にえ ルークは執事助手として、パーティーにアルバイトで来ているのよね。執事の名前は本名でチャーターハウス、うひゃ(笑)
すみ そして、新婚夫婦のウィリアム・ダミアンとマーガレット・ダミアンよね。ウィリアムは29才で、マーガレットは23才。二人はマークス・アンド・スペンサーの果物売り場で偶然出会ったらしいんだけど、やけに都合のいい偶然なの。
にえ なにしろウィリアムは大金持ちの母親ヒルダがいるからねえ。

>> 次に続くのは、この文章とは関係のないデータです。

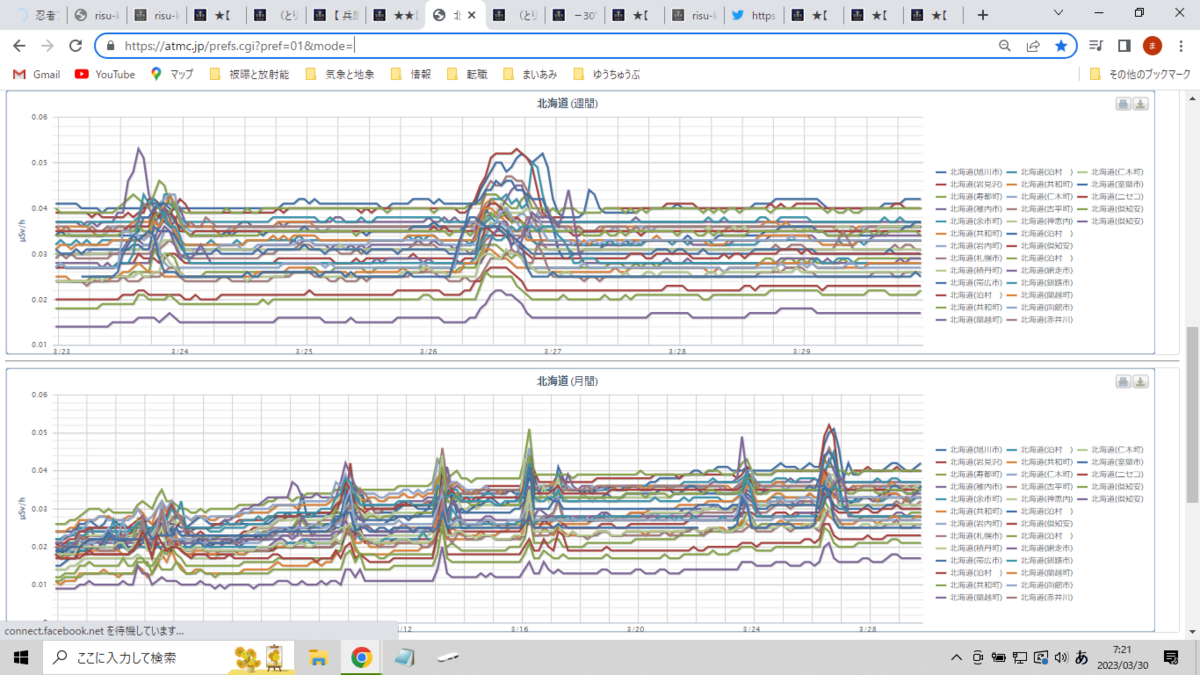The image size is (1200, 675).
Task: Download the weekly Hokkaido chart
Action: [x=1140, y=104]

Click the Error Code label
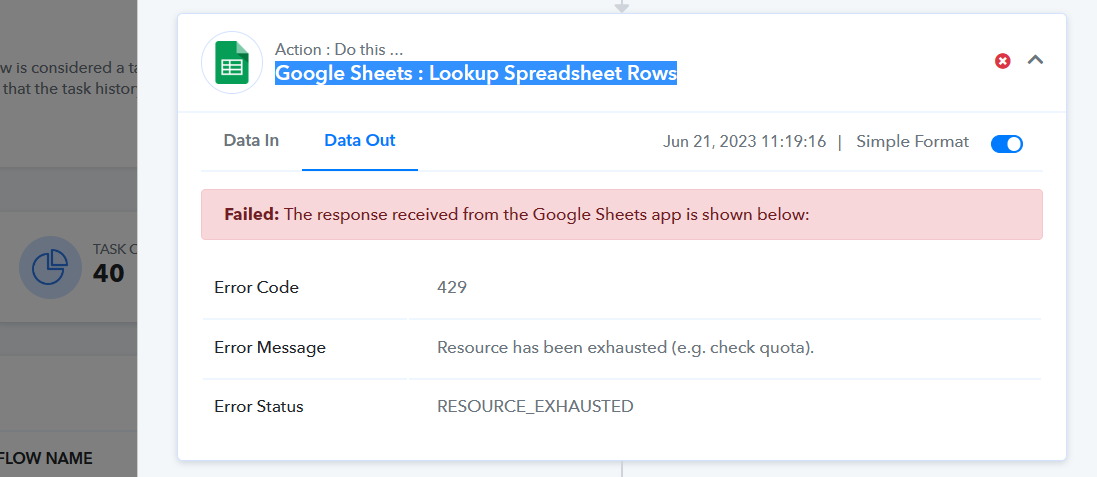pos(257,287)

ヒルダはパーティーのホスト、クリスの親友で、オーストラリア在住。クリスもオーストラリアから出てきた人だから。
すみ パーティーに出た人のほとんどが、マーガレットの旧姓がマーチーだと聞いて、おや、なんか聞いたことがあるぞ、と思うのよね。
にえ それがなかなか明かされなくて、焦らされちゃうの。わかってみると、焦らされただけの甲斐があったとわかるけど。
すみ マーガレットは「レ・ゾートル(他者)の哲学」なんて言葉をやたらと使って、なんだか他人のために尽くすことが大切だみたいなことばかり言うのよね。
にえ 聖人ぶればぶるほど怪しまれるタイプ? で、マーガレットの家の中のことがだんだんとわかっていくんだけど、これがまたちょっと変わってるの。過去については、変わってるじゃ済まされないような話で。
すみ ということで、だんだんとマーガレットに焦点が絞られていくんだけど、もう一方で話が進んで、それがやがて交差して、って、このあたりは、たしかにレンデルに似てたかも。
にえ 頭の良いイギリス人女性っていうのは、ホント怖いこと考えるよね(笑)
すみ そういえば、マーガレットが燃えるような赤毛の美人だけど、ちょっと出っ歯っていうのも、なんとなくミュリエル・スパークらしいのかなって気がしない? とにかく、おもしろかったので復刊されますようにってことで。